[Exercise input]
☆ ☆ ☆ ☆ ☆ ☆ ☆
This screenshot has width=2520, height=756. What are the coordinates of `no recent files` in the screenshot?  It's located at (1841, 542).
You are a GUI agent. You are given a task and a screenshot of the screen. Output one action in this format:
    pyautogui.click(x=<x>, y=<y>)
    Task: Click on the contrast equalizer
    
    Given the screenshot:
☆ ☆ ☆ ☆ ☆ ☆ ☆
[What the exercise asks] Arrange every line of the records above as a numbered list, leaving out blank lines.

[Complete response]
1. This screenshot has width=2520, height=756. What are the coordinates of `no recent files` in the screenshot?  It's located at (1841, 542).
2. You are a GUI agent. You are given a task and a screenshot of the screen. Output one action in this format:
3.     pyautogui.click(x=<x>, y=<y>)
4.     Task: Click on the contrast equalizer
5.     Given the screenshot:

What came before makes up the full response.